◆ **Records for this exercise**
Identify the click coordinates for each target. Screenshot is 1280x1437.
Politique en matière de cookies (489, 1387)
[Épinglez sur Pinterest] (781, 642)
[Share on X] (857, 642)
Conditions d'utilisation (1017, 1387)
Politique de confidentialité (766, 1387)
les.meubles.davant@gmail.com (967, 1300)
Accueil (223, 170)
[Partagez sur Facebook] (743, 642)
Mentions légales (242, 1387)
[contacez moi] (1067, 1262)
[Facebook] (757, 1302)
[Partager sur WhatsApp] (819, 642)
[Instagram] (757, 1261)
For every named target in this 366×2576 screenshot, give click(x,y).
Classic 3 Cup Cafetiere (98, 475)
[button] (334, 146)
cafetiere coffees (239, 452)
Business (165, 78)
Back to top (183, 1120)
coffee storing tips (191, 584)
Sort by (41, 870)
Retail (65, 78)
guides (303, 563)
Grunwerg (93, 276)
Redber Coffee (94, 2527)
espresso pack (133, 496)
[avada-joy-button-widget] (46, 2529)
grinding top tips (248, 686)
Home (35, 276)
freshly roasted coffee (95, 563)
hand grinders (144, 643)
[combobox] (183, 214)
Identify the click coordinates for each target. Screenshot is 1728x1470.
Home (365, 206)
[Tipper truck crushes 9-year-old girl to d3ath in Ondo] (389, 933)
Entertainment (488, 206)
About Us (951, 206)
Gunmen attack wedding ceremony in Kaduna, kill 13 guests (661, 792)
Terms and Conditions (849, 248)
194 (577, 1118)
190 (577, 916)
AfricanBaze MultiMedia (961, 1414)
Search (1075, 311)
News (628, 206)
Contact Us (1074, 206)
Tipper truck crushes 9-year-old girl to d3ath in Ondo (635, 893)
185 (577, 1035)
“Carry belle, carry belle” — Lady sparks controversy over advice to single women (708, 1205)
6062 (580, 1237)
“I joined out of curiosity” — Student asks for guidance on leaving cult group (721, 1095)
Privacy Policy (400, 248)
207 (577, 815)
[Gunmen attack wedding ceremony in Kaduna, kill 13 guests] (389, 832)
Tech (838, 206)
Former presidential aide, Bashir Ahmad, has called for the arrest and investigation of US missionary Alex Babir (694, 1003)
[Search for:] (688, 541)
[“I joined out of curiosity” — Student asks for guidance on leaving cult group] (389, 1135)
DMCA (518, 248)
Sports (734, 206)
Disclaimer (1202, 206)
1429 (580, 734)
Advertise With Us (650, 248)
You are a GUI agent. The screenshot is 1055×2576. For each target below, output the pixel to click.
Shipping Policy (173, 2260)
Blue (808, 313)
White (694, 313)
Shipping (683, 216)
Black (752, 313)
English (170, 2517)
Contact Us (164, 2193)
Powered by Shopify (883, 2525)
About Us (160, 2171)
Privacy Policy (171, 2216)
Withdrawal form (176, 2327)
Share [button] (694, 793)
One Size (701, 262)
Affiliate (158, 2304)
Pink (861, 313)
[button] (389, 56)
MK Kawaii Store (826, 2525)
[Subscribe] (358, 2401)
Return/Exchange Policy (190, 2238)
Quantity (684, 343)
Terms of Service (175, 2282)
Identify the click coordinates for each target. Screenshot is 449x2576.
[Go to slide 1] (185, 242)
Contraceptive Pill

◆ **What is needed**
Print again the lines of the entries above that fall between the line holding "Classic 3 Cup Cafetiere (98, 475)" and the line holding "grinding top tips (248, 686)", inclusive, exactly as they stand.

◆ **Finished task**
Classic 3 Cup Cafetiere (98, 475)
[button] (334, 146)
cafetiere coffees (239, 452)
Business (165, 78)
Back to top (183, 1120)
coffee storing tips (191, 584)
Sort by (41, 870)
Retail (65, 78)
guides (303, 563)
Grunwerg (93, 276)
Redber Coffee (94, 2527)
espresso pack (133, 496)
[avada-joy-button-widget] (46, 2529)
grinding top tips (248, 686)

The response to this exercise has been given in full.